Karena berdasarkan Peraturan Menteri Lingkungan Hidup dan Kehutanan Republik Indonesia tentang Pedoman Pinjam Pakai Kawasan Hutan, IPPKH hanya bisa dikeluarkan oleh menteri terkait berdasarkan permohonan.
Dalam aturan tersebut, menteri memang bisa memberikan kewenangan kepada gubernur sebagai perpanjangan tangan pusat di daerah, tapi hanya untuk pembangunan fasilitas umum yang bersifat non-komersial dengan luas paling banyak lima hektare.
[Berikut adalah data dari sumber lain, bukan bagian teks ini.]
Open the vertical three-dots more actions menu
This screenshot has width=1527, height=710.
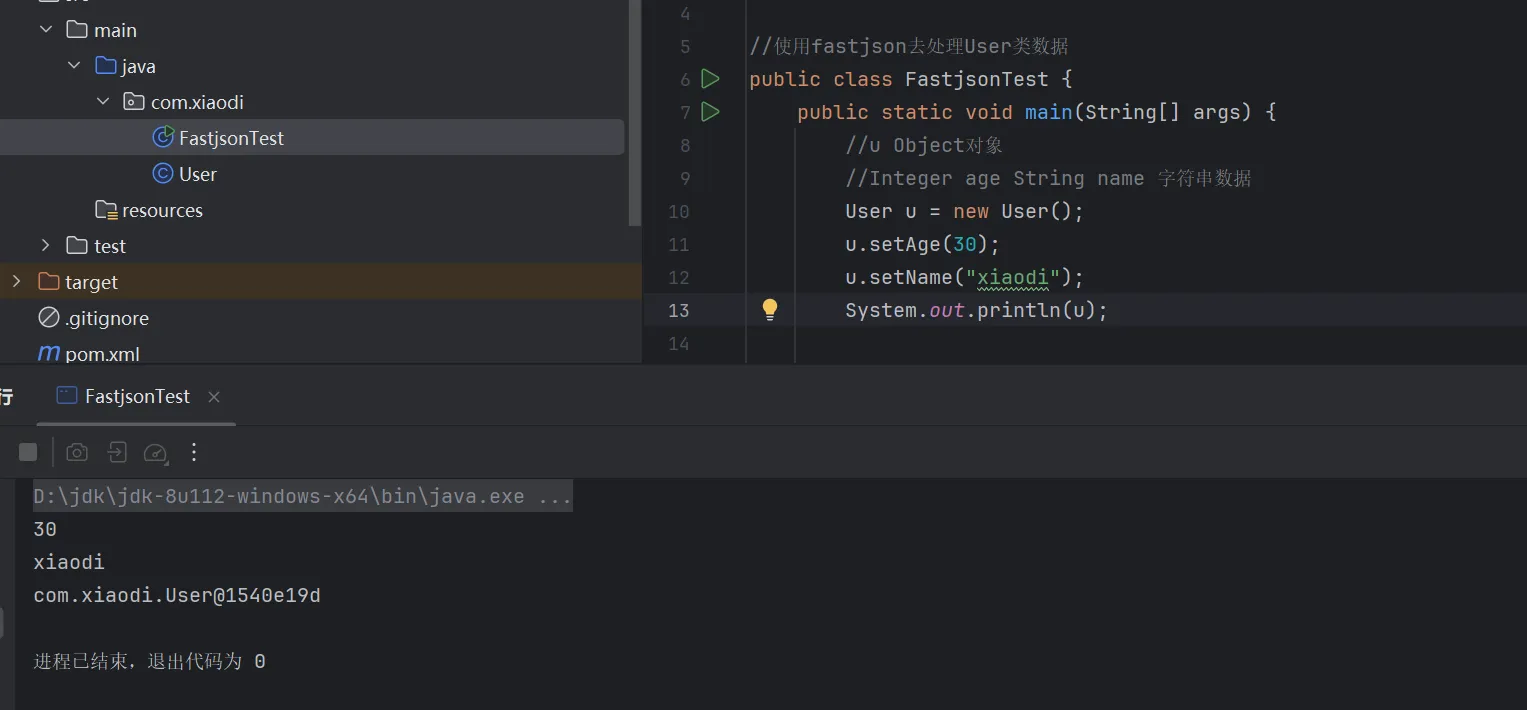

Sedangkan proyek ini sudah dipastikan menggunakan kawasan hutan lebih dari lima hektar dan tidak termasuk dalam kategori fasilitas umum yang bersifat nonkomersial seperti yang disebutkan dalam Peraturan Direktur Jenderal Planologi Kehutanan.
Dalam jangka waktu yang sudah diberikan selama satu tahun terhitung sejak Surat Keputusan Gubernur Aceh diterbitkan, PT Kamirzu juga belum dapat menunjukkan data pendukung yang ditentukan.
Sehingga izin pinjam pakai kawasan hutan yang dijaukan setahun lalu itu seharusnya batal dan dinyatakan tidak berlaku lagi.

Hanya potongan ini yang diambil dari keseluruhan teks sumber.